YOUR INSTRUCTIONS
Rewrite the data from the line containing "The image size is (874, 478)." through the line containing "Toggle display of", with "Reply" changed to "Send" and everything else left the same.

[Item-finding records]
--*--

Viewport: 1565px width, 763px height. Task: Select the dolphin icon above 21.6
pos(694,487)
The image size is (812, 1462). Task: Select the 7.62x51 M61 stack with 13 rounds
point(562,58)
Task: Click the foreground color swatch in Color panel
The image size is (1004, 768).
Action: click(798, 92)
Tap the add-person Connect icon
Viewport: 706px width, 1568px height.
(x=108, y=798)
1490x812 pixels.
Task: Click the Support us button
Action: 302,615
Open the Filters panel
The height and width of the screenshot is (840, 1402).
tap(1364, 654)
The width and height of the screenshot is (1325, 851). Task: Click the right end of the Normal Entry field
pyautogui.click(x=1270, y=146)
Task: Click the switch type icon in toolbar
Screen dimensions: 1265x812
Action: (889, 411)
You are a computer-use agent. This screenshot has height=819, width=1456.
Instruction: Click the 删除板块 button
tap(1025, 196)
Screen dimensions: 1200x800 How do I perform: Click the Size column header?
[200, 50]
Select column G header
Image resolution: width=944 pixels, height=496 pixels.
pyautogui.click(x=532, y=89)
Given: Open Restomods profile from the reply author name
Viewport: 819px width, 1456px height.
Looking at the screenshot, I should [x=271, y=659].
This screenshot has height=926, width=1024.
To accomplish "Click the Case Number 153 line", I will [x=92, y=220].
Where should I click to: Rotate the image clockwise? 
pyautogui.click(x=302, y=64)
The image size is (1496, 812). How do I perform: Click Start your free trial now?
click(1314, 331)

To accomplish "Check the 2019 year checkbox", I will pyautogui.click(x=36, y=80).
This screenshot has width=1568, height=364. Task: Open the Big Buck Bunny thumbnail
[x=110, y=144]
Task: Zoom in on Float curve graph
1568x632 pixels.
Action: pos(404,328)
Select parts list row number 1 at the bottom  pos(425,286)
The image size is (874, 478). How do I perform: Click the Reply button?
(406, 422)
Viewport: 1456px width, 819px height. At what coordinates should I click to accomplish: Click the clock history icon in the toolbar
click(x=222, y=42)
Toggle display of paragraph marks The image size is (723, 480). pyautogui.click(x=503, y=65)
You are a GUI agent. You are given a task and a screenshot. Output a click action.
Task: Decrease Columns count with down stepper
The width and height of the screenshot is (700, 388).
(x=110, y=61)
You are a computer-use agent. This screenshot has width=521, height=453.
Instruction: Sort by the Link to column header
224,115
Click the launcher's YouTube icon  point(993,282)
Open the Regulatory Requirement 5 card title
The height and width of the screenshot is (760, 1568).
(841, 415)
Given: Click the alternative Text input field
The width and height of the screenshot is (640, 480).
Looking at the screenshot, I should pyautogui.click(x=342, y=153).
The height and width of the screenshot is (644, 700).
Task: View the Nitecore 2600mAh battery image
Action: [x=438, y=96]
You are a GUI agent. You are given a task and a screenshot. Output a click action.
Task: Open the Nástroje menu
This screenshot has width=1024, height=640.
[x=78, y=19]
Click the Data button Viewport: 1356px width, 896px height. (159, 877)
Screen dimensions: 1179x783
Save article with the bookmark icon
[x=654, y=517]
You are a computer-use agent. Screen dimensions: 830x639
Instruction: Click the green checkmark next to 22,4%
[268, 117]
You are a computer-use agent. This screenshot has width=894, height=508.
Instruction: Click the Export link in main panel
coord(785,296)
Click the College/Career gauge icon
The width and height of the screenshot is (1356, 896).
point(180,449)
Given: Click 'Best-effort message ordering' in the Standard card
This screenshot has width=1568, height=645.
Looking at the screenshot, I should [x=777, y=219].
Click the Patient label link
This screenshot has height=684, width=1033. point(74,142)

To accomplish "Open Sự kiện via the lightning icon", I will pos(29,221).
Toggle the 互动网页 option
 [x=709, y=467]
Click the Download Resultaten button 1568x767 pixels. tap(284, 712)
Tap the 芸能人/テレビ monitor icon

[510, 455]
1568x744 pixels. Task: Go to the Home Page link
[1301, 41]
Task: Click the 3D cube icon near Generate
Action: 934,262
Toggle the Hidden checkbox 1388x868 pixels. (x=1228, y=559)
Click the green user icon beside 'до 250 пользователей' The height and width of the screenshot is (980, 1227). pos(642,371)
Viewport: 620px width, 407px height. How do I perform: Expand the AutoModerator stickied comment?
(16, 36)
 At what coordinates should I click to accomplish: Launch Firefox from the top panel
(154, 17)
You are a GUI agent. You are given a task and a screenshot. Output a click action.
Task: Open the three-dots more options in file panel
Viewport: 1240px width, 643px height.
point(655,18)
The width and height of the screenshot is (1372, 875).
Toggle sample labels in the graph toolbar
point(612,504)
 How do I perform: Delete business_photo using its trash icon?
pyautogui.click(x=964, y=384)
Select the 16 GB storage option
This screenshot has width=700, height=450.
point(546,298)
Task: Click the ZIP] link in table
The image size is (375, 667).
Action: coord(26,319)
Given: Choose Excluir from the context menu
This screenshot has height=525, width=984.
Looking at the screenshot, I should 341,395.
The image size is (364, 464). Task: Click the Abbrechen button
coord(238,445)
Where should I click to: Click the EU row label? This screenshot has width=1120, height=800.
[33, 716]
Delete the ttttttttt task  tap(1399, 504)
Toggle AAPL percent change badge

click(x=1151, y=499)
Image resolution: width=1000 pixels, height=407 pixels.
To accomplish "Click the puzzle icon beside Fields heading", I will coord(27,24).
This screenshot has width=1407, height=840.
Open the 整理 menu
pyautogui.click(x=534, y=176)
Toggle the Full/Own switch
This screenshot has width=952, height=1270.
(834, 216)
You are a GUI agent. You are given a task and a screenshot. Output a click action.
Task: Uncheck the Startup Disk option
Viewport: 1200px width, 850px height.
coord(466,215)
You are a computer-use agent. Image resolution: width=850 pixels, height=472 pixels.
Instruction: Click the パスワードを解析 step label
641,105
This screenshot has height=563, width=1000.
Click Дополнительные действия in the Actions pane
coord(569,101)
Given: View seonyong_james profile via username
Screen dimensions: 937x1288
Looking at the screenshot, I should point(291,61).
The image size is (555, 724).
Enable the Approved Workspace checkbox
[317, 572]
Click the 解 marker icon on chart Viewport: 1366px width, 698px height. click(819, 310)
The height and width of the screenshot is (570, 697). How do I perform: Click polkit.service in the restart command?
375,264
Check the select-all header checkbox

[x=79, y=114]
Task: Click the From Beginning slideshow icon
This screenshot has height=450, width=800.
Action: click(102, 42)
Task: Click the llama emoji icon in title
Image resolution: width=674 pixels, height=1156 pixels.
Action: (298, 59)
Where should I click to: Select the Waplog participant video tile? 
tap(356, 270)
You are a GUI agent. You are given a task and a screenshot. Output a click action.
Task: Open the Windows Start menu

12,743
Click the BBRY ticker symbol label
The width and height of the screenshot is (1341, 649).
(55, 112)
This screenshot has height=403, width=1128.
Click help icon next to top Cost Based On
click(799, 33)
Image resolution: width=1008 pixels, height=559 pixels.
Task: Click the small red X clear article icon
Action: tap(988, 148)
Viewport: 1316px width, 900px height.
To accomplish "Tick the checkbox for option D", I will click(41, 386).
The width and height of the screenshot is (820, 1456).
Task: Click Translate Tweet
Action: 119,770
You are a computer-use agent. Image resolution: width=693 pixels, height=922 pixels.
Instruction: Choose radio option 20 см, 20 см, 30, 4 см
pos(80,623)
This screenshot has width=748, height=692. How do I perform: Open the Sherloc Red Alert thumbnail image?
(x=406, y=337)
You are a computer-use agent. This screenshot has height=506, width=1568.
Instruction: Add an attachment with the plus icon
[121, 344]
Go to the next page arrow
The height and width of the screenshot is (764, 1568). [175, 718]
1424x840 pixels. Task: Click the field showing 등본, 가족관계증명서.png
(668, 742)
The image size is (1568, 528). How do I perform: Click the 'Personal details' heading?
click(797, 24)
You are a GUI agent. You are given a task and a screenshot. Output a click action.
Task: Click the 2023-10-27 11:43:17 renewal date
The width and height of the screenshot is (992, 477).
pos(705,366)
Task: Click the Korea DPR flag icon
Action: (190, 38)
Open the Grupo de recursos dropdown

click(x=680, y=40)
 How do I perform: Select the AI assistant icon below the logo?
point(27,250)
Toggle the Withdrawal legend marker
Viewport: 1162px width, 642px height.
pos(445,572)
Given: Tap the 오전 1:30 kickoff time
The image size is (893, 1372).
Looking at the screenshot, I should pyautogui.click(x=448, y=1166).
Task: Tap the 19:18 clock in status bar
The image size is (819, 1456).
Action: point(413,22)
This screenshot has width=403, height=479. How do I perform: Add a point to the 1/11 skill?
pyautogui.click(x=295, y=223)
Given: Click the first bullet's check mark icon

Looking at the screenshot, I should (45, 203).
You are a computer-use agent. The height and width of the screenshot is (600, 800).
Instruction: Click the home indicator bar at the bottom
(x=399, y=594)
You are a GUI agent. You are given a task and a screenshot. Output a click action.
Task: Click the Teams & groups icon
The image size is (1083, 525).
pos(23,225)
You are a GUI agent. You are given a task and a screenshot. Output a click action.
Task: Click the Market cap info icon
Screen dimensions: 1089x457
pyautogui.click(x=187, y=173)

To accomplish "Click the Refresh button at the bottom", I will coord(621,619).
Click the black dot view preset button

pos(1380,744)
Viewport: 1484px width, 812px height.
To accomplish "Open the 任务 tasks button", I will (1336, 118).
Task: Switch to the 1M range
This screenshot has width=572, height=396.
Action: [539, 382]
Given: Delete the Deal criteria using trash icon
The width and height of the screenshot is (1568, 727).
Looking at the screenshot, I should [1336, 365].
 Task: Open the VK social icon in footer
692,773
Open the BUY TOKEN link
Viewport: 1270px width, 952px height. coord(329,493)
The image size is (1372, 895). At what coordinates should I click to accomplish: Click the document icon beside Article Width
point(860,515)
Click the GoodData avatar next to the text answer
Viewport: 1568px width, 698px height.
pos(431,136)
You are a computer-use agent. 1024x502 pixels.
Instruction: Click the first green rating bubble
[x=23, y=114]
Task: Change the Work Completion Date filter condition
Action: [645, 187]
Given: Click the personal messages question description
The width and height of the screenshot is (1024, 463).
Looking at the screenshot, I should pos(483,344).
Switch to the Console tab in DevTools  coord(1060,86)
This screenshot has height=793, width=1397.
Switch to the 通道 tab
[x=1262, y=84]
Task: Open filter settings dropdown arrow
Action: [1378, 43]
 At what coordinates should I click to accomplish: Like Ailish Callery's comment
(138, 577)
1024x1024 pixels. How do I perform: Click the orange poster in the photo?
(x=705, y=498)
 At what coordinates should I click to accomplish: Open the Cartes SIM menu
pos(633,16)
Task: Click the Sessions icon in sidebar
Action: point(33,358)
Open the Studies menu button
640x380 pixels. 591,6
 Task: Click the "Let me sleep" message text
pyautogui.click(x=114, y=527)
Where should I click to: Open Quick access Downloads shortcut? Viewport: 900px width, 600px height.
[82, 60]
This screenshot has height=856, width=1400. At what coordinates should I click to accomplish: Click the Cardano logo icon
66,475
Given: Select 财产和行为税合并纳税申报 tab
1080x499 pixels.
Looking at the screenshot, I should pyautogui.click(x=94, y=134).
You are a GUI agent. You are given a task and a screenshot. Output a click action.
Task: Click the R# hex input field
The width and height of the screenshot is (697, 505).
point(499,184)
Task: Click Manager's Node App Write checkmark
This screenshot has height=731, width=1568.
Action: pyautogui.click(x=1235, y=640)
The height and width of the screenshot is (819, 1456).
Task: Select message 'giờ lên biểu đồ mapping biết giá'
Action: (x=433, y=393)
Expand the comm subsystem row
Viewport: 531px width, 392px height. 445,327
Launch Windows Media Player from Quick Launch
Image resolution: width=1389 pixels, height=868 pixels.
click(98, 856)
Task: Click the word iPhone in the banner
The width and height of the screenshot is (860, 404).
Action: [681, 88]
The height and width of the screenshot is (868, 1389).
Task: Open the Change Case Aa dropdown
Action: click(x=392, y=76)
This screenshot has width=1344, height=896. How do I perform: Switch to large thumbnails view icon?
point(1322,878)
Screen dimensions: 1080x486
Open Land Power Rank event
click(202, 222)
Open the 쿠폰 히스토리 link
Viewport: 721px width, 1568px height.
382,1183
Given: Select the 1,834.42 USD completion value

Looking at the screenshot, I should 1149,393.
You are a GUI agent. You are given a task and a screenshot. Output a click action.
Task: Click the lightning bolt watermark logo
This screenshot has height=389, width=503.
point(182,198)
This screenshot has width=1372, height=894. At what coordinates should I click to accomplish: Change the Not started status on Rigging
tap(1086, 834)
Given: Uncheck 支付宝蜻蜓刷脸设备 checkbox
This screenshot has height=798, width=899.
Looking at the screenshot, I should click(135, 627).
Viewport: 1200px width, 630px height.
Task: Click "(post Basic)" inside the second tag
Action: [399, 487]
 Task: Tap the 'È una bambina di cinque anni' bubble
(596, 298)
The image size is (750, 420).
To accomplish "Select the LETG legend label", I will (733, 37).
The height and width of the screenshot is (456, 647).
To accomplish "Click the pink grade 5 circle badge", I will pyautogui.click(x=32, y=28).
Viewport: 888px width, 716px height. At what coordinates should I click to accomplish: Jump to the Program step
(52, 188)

--*--

TASK RESPONSE
The image size is (874, 478). How do I perform: Click the Send button?
(406, 422)
Viewport: 1456px width, 819px height. At what coordinates should I click to accomplish: Click the clock history icon in the toolbar
click(x=222, y=42)
Toggle display of paragraph marks The image size is (723, 480). pyautogui.click(x=503, y=65)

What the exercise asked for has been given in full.